The Biden budget employs accounting tricks. In his analysis of President Biden’s federal budget proposal, Cato’s Chris Edwards argues that “[...] the Biden budget uses common accounting tricks to make the federal debt disaster look slightly less disastrous.” First, the budget projects sharp drops in nondefense discretionary spending, which is a highly doubtful scenario given the absence of policies to support such reductions. In addition, the unrealistic assumption that the child tax credit will not be permanent saves $2 trillion in 10-year deficits. “Just these two accounting tricks total more in added spending than the $3 trillion that Biden gets praise for supposedly saving,” says Edwards.
Unsustainable federal debt requires Congressional action. “New projections show that federal debt is so high that just paying the interest on it already costs more than defense spending this year. Debt service will exceed Medicare spending next year,” writes Kurt Couchman, a senior fiscal policy fellow at Americans for Prosperity. Couchman says that some members of Congress, like Sen. Mike Braun (R‑IN) and Rep. Tom Emmer (R‑MN), are actively working to address this issue through initiatives like the Responsible Budget Targets Act (RBTA), which would establish a Swiss-like debt brake in the US. For more on the ways to stabilize the federal debt, see here and here.
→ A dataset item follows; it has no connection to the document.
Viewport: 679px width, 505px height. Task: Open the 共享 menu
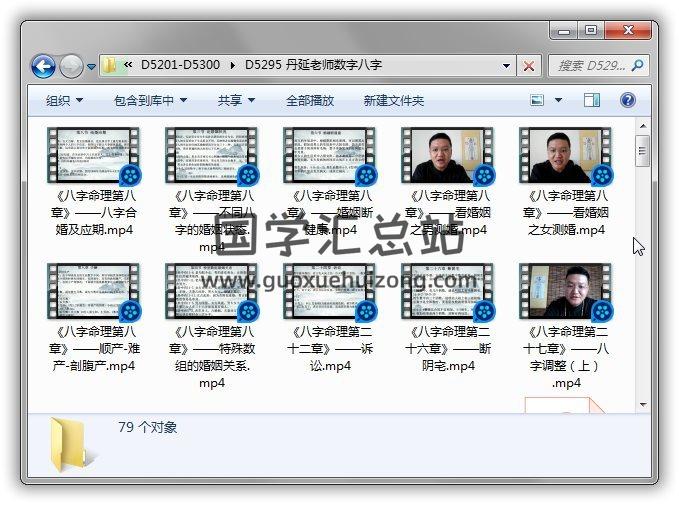tap(236, 100)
The dual advantage of raising the retirement age. The American Enterprise Institute’s Mark Warshawsky explains that increasing the full retirement age encourages longer labor force participation, leading to an increase in payroll tax revenues. According to Warshawsky, increased revenues, coupled with reductions in spending on retirement benefits, “has strong implications for current discussions in the United States about Social Security reform, as the program faces insolvency within the next 10 years.” For more on how to address the looming Social Security insolvency, see here and here.
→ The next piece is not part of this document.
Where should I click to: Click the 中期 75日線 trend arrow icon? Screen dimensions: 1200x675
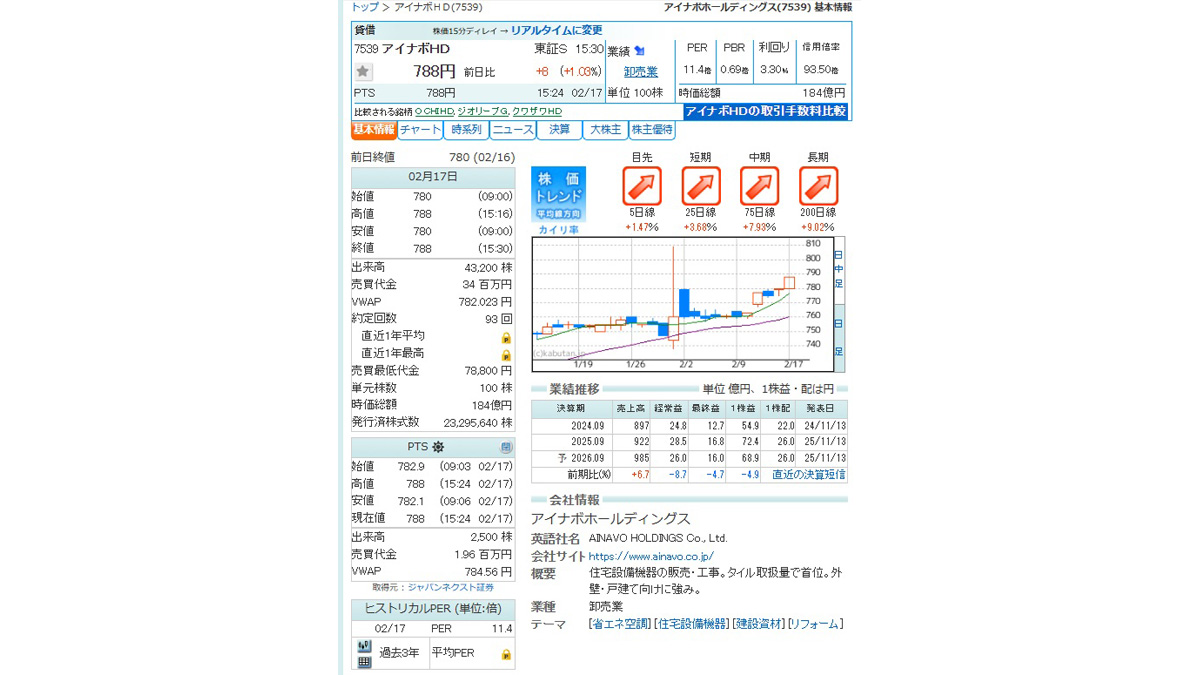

Healthcare programs are the primary contributors to fiscal space erosion. Paul Winfree, from the Economic Policy Innovation Center (EPIC), estimates that fiscal space, defined as the federal government’s ability to borrow, will begin to diminish within the next 15 years. According to Winfree’s projections, higher interest costs and rising spending on healthcare programs, like Medicare, will initiate an erosion of the fiscal space by 2035 and lead to complete depletion by the 2050s. For more details on Medicare’s financing, see here.